Humanist ceremonies are highly personal and individual. Here’s your essential guide…
Humanist weddings are increasing in number each year. They are popular with people who have no religious affiliations, but who want to enter into a publicly committed marital relationship.
Humanists aim to draw positive moral values from life that are based on human experience, rather than God‐given. They don’t believe in an afterlife, but think that: ‘we should try to live full and happy lives ourselves… and make it easier for other people to do the same.’
What happens at a humanist wedding?
The British Humanist Association describes its ceremonies as ‘dignified, caring and totally personal’. It publishes a practical guide, Sharing the Future, to help you organise your own wedding, or you can work with a trained official.
A Humanist wedding can take place anywhere ‘safe and dignified’ ‐‐ from your front room to a mountain top, and, unlike civil ceremonies conducted by a registrar, do not require couples to get a special licence.
In England and Wales, Humanist weddings have no legal status, so if you want to be legally married, then you’ll need to have a civil wedding at the register office as well, or to have a registrar present.
The Humanist Society of Scotland, however, has celebrants who are authorised to conduct legal marriages, making Scotland one of only six countries in the world (including Australia, New Zealand, Norway, Canada and the USA) where Humanist marriage ceremonies have full legal status.
The ceremony must be conducted by a Celebrant of the Humanist Society of Scotland who has been authorised by the Registrar General for Scotland.
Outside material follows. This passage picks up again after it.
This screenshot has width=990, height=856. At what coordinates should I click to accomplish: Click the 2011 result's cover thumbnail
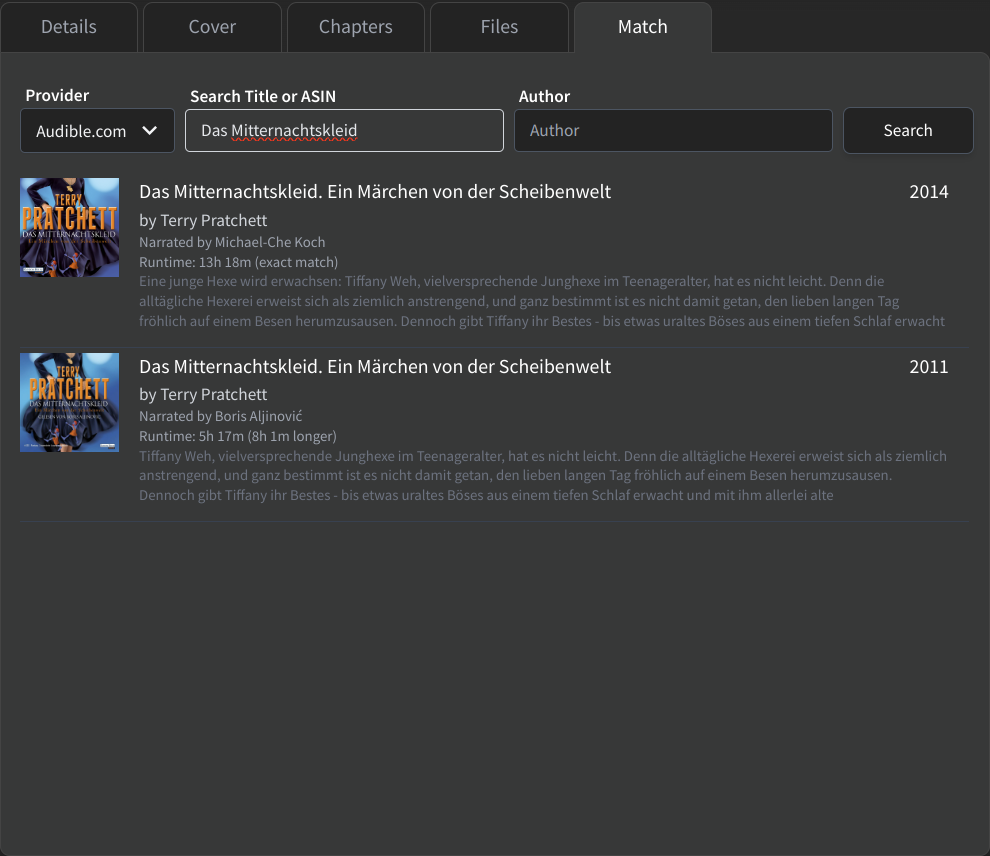70,402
Since the first Humanist wedding in the UK in June 2005, demand has grown from just over 40 ceremonies in the same year to 657 in 2007, making the Humanist Society of Scotland the fifth most popular wedding provider in Scotland. The Society now has forty‐two fully trained registered celebrants performing weddings throughout the country and many couples travel to Scotland specifically to be legally married in a Humanist ceremony. For more information on the Humanist Society of Scotland and the range of ceremonies it provides, go to www.humanism‐scotland.org.uk.
If you click through to the site you will see that it’s now possible to search for a celebrant by postcode. All celebrants now have full and detailed profiles and photographs online so prospective wedding couples have more information to help them make their decision.
A Humanist wedding is completely secular (ie non‐religious with no hymns, prayers or Bible readings). This can be a particular advantage for couples from different faiths. Rather than plump for one tradition at the risk of alienating the other, inter‐faith couples can design a ceremony that emphasises what they have in common.
A celebrant trained and licensed by the British Humanist Association usually conducts humanist weddings, but you can ask a friend or relation to do it if you prefer. The ceremony includes vows devised by the couple, music, readings and any other symbolic actions the couple choose to make.
Planning your Humanist wedding
Once you have decided on a date and time, you need to do the following:
Unless you have chosen a friend or relation to conduct the ceremony, contact the British Humanist Association (BHA) on 020 7079 3580 to find someone to act as a celebrant or for more information, go to www.humanism.org.uk
Once you have found a celebrant, decide on a venue ‐‐ ideally somewhere that’s significant and personal to you as a couple. Decide whether you want to make the marriage legal first by having a civil registry office wedding and contact your local register office to arrange a date and time. See the Confetti guide to planning your perfect civil ceremony.
Decide on the type of service you’d like and what you would like to say. The job of the celebrant is to help you create a ceremony that’s personal to you. They will help you explore your feelings towards one another and express this in words. You can write the entire service yourself to reflect the important aspects of your relationship or, with help and advice from the BHA, you can adapt one of the ceremonies they can suggest to you. They also have suggestions for readings and music
Cost for a Humanist wedding vary, but are typically up to £300.